**Your instructions:** In the passage below on the premium increases, data from which two years of the March Current Population Survey did Kolstad and Sood examine?
Top of Page extract
To resolve the conflict between these dueling narratives, Kolstad and Sood looked at data from the March Current Population Survey (CPS) from 2007 and 2009. (The CPS is a nationally representative survey of U.S. households and is the primary source of information on the U.S. labor force.) The researchers found that the data did not support the rationale of Anthem Blue Cross of California for the premium increases: “There is little evidence of a change in composition and size of the non-group insurance market between 2007, prior to the recession, and March of 2009, near the bottom of the recession,” they wrote.

Kolstad and Sood’s blog post prompted a response from Jeff Lemieux, who directs the Center for Policy and Research at America’s Health Insurance Plans, a health insurance industry group. Lemieux’s comment appears below, followed by a response from Kolstad and Sood.
Bottom of Page extract
Top of Given data
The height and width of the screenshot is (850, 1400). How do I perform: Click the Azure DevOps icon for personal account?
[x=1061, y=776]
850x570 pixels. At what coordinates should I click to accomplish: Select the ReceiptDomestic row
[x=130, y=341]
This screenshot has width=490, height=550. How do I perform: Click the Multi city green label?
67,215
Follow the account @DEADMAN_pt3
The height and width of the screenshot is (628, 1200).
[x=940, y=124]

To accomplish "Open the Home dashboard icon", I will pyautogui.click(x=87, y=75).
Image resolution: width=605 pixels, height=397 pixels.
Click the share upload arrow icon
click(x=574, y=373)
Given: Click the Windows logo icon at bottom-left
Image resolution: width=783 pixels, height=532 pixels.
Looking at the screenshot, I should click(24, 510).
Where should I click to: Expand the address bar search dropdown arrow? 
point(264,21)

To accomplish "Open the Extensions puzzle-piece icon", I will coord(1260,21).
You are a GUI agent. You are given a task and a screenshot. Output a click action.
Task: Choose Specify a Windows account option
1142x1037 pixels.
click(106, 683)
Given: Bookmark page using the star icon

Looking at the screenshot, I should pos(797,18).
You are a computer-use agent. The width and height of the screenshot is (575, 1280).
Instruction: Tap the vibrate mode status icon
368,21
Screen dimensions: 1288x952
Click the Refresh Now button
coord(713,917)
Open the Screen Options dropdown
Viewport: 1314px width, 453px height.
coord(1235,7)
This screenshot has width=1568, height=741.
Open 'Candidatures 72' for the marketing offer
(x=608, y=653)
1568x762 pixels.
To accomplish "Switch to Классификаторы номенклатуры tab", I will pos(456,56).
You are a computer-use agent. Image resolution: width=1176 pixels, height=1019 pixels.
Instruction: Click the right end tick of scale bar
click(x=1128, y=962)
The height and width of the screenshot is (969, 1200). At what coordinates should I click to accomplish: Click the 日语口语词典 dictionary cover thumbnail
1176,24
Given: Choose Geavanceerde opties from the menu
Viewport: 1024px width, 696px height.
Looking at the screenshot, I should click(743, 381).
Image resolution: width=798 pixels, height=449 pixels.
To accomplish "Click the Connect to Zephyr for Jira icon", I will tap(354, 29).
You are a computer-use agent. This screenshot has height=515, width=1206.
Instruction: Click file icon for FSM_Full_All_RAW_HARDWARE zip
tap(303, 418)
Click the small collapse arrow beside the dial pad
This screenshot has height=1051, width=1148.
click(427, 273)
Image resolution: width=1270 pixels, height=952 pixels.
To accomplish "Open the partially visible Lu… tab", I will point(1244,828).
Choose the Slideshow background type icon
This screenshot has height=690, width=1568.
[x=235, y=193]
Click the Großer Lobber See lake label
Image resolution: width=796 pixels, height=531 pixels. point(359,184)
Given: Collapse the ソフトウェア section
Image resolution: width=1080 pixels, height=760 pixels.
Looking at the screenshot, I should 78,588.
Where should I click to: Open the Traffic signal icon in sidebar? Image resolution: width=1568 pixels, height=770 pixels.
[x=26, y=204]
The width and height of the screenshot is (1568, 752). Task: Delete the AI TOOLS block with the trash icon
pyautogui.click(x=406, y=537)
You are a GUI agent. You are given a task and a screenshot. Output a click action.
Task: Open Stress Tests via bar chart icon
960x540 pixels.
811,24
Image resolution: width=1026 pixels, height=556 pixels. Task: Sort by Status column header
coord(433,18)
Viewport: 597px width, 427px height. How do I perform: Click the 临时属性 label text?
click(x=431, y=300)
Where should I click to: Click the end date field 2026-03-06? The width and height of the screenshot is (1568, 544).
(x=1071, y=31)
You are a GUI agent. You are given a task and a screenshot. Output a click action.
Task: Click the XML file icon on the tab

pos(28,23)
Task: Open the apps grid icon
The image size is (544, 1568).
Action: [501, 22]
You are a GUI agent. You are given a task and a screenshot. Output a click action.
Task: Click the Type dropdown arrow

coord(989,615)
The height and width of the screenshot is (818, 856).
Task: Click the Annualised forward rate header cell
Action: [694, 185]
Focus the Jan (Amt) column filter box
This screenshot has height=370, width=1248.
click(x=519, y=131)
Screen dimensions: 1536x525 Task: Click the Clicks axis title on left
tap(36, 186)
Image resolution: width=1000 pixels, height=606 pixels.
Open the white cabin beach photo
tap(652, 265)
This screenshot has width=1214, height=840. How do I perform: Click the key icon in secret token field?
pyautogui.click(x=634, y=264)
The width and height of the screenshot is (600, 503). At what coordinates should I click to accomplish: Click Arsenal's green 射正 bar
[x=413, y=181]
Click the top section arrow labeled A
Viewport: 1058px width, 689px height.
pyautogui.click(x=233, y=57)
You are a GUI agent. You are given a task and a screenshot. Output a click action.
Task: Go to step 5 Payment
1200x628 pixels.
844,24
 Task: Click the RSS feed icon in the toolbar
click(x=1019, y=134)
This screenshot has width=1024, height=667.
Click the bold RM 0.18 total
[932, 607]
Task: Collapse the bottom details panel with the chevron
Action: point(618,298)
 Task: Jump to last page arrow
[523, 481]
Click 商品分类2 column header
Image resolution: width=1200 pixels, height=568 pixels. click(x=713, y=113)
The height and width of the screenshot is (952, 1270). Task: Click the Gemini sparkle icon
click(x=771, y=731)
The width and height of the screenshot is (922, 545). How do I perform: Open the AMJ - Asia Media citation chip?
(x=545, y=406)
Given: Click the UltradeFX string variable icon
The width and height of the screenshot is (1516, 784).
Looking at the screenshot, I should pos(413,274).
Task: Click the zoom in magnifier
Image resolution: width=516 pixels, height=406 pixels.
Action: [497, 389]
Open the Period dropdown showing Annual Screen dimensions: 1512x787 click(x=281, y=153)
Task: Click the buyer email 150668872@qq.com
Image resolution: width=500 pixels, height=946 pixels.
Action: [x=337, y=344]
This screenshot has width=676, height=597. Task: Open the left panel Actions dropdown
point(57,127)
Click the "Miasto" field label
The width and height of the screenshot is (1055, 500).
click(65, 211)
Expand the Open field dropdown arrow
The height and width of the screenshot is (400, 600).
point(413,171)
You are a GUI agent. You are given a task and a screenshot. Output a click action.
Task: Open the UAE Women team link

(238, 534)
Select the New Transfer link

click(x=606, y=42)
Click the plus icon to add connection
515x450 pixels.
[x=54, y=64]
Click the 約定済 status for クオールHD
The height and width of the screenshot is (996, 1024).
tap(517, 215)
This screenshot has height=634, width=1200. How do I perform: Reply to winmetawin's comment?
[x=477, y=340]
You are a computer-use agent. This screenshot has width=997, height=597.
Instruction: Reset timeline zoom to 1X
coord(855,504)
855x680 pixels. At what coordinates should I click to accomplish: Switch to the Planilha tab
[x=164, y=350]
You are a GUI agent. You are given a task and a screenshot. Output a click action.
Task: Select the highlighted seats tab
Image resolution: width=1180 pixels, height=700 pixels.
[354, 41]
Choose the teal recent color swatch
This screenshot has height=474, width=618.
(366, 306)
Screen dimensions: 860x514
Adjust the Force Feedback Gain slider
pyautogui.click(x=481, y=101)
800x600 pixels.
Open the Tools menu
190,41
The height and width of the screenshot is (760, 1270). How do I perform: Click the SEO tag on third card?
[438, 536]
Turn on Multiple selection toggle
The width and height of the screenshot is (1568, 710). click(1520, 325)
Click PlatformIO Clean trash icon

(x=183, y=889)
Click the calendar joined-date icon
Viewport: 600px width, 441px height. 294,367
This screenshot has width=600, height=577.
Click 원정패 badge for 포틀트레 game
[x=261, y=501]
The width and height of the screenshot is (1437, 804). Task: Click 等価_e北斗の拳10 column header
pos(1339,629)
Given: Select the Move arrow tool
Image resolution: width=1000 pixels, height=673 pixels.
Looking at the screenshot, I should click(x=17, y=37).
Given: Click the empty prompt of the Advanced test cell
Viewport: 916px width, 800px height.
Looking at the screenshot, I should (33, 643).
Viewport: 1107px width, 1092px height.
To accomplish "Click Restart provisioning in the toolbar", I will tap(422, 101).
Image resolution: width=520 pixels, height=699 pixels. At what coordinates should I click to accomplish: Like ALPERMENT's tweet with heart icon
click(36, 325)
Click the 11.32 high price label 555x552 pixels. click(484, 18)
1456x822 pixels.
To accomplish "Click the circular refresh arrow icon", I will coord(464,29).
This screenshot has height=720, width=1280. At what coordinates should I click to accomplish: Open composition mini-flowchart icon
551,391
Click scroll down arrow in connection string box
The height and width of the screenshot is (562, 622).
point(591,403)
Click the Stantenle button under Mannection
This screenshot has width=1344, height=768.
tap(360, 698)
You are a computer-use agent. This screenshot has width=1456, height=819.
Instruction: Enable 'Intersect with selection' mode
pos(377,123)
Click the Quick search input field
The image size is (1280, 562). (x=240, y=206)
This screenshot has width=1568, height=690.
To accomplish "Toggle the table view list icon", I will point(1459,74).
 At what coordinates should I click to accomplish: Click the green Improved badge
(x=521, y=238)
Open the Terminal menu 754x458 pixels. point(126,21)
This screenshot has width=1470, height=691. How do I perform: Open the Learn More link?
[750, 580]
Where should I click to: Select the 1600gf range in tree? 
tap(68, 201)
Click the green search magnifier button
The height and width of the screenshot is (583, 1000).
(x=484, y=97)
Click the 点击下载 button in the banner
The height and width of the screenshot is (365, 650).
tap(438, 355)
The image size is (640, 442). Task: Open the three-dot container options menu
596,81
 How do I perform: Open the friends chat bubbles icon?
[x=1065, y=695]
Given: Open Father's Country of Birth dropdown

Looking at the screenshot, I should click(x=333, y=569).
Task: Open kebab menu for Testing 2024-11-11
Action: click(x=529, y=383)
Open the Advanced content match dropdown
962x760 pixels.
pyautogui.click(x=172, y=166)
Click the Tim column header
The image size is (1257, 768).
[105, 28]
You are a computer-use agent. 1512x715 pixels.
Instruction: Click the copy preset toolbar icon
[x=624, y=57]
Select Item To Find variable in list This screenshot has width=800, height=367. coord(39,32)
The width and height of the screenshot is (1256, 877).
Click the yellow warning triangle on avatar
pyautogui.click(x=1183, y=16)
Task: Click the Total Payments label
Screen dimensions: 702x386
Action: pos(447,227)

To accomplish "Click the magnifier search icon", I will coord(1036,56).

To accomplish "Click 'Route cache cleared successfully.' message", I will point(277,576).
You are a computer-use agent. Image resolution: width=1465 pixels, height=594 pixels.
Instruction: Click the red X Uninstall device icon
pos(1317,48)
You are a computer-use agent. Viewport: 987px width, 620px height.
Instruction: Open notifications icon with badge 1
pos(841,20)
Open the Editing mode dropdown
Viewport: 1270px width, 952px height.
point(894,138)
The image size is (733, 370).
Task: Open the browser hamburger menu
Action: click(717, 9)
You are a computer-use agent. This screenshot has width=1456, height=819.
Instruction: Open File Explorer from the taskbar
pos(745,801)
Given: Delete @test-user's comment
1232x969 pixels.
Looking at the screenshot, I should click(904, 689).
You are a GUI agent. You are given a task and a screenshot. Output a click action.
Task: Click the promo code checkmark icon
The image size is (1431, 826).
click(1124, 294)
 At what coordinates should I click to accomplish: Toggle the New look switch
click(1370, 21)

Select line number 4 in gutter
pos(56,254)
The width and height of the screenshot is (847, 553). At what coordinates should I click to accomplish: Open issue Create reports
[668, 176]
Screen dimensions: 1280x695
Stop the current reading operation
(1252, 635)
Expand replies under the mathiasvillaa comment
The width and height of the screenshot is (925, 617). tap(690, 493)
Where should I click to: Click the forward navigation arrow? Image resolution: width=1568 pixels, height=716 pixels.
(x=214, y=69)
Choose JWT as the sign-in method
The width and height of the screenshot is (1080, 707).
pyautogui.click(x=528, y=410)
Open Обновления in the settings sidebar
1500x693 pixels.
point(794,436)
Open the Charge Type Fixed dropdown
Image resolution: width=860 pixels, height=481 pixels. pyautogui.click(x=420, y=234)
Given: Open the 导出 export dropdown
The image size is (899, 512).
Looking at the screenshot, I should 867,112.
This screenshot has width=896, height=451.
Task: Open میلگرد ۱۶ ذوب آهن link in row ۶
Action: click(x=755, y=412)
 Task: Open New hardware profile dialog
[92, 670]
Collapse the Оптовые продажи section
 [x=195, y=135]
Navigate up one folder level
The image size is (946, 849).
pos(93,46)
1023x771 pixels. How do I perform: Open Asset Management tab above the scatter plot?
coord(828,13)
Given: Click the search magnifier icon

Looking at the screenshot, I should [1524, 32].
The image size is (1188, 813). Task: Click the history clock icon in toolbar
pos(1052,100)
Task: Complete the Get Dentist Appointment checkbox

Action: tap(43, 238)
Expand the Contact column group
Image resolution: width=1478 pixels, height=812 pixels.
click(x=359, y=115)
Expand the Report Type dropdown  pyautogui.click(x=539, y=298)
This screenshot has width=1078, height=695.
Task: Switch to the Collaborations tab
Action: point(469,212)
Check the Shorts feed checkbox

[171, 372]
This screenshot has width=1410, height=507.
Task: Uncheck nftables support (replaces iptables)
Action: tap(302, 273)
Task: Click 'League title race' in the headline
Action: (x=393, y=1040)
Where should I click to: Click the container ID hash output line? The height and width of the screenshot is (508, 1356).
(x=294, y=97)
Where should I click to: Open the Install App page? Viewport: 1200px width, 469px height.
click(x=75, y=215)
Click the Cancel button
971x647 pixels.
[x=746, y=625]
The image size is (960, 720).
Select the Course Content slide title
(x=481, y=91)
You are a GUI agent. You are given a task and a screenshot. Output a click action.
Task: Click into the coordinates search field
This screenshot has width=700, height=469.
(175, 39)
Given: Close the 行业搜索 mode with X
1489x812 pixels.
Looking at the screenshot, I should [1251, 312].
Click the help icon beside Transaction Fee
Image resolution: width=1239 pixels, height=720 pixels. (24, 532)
Bottom of Given data
**Output of the exercise:** 2007 and 2009